Foreword

Throughout my 25 years in the software industry, I have experienced many disruptive changes: the Internet, the World Wide Web, mainframes, the client–server model, and more. I once worked on a team that was implementing software to make oil refineries safer. Our 40-person team shared a single DEC VAX—a machine no more powerful than the cell phone I use today.

I still remember a day in the early 90s when we were scheduled to receive new machines. The machines being replaced were located on the third floor, and were large, heavy, washing machine–sized behemoths. A bunch of us waited inside the “machine room” to see how they would heave the new machines up all those flights of stairs. We imagined a giant crane, the street outside being blocked off…in short, a big operation!

But what actually happened was quite different. A man entered the room carrying a small box under his arm. He placed it on top of one of the old “washing machines,” switched some cables around, did some tests, and left. That was it? Wow. Things change!

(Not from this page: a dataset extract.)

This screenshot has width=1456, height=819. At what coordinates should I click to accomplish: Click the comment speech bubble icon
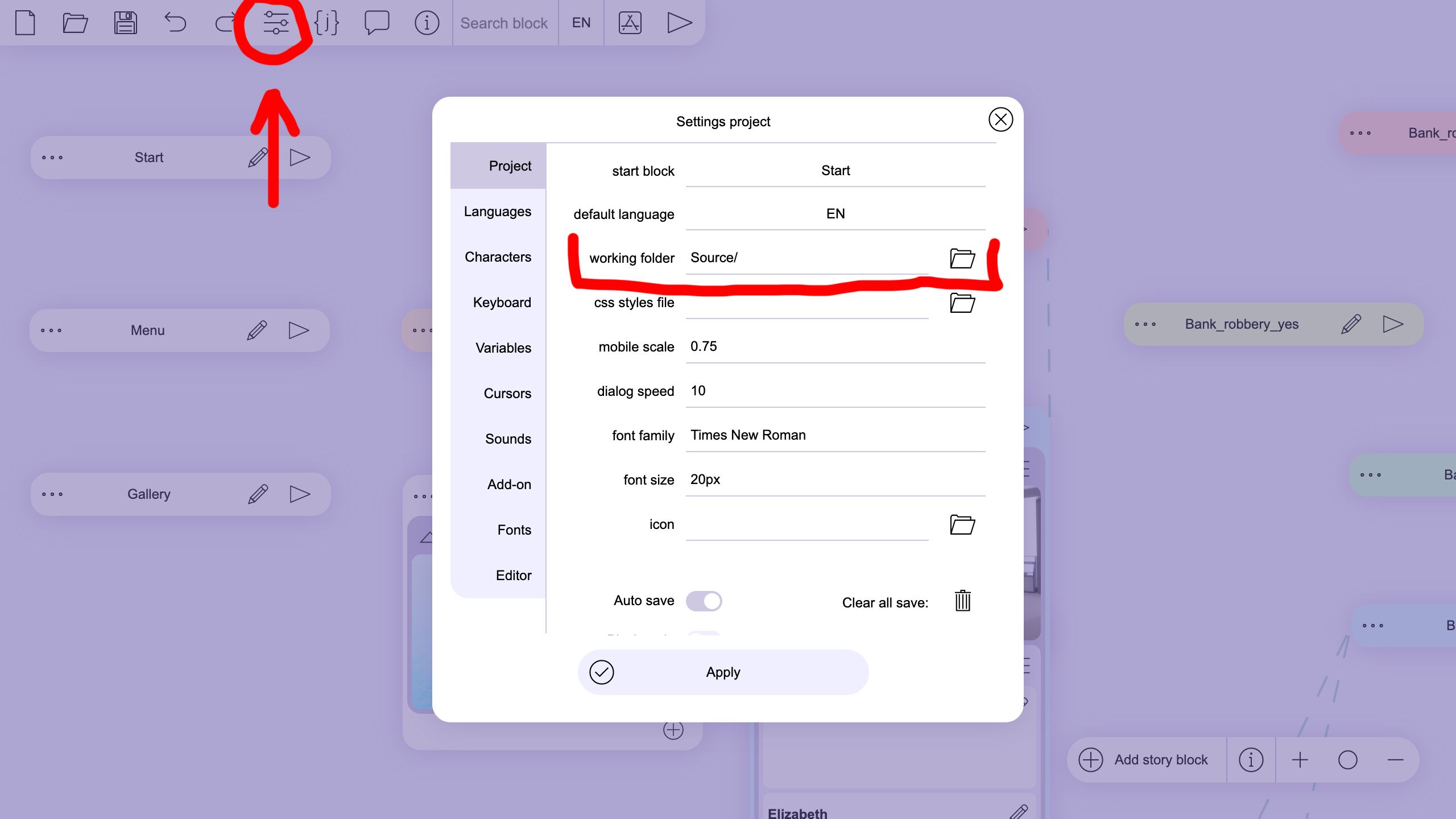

That is the joy of being part of the tech industry: if we are willing to learn new things and move with it, we will never be bored, and will never cease to be amazed. What seemed impossible just a few years ago is suddenly commonplace.

Big data is such a change. Big data is everywhere. The revolution started by Google with the Google File System and BigTable has now reached almost every tech company, bank, government, and startup. Directly or indirectly, for better or for worse, these systems touch the lives of almost every human being on the planet.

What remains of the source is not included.